• [Problem to solve]
Look through the data below. Collect every line where the word "next" occurs.

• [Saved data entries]
>>>

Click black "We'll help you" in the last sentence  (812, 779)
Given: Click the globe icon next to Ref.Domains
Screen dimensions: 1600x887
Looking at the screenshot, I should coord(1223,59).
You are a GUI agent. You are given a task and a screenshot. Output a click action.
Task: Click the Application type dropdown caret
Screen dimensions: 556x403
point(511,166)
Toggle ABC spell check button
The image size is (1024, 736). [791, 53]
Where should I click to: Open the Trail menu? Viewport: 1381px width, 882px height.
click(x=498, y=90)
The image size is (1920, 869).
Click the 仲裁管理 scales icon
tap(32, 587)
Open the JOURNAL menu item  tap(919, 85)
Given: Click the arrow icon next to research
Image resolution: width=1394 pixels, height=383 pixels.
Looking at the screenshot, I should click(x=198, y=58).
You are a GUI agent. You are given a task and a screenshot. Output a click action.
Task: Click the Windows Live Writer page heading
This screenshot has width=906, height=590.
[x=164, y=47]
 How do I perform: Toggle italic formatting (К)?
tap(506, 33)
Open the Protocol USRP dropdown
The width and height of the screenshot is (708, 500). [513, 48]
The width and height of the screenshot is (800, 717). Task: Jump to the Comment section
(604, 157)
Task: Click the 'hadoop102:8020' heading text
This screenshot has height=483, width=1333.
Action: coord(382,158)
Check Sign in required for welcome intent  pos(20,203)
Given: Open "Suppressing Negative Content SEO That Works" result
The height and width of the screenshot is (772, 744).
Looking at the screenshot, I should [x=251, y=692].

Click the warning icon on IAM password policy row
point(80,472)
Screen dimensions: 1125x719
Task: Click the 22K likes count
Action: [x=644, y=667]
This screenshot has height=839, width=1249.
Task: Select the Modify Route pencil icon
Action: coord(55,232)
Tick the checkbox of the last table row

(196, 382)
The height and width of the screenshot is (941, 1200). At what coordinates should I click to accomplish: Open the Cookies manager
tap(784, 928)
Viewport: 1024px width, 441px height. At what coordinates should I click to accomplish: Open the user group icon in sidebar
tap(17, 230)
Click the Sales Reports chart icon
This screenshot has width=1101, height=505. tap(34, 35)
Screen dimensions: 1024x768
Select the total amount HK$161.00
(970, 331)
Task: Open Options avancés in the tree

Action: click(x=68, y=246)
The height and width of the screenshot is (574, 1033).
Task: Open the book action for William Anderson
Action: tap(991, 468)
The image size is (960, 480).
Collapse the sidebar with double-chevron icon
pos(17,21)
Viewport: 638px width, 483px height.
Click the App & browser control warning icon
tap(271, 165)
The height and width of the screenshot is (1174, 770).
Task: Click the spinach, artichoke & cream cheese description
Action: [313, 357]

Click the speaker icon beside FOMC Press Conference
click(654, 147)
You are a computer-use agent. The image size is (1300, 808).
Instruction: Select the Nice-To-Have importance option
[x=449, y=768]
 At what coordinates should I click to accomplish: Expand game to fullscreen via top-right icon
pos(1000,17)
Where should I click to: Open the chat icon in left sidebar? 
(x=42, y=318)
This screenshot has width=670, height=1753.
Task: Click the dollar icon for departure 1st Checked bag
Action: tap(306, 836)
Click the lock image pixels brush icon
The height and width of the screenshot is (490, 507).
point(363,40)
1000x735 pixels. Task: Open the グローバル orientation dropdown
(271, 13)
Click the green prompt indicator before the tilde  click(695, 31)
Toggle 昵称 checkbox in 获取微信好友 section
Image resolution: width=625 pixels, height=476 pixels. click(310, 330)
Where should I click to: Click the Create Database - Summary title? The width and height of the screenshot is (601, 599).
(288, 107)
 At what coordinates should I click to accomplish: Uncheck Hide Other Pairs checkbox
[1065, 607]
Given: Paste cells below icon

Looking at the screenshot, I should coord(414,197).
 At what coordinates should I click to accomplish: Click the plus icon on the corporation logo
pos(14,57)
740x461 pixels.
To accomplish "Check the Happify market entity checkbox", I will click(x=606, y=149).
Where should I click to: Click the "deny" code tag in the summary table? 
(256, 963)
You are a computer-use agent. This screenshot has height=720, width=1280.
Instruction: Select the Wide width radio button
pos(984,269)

<<<

• [Reply to the task]
Given: Click the globe icon next to Ref.Domains
Given: Click the arrow icon next to research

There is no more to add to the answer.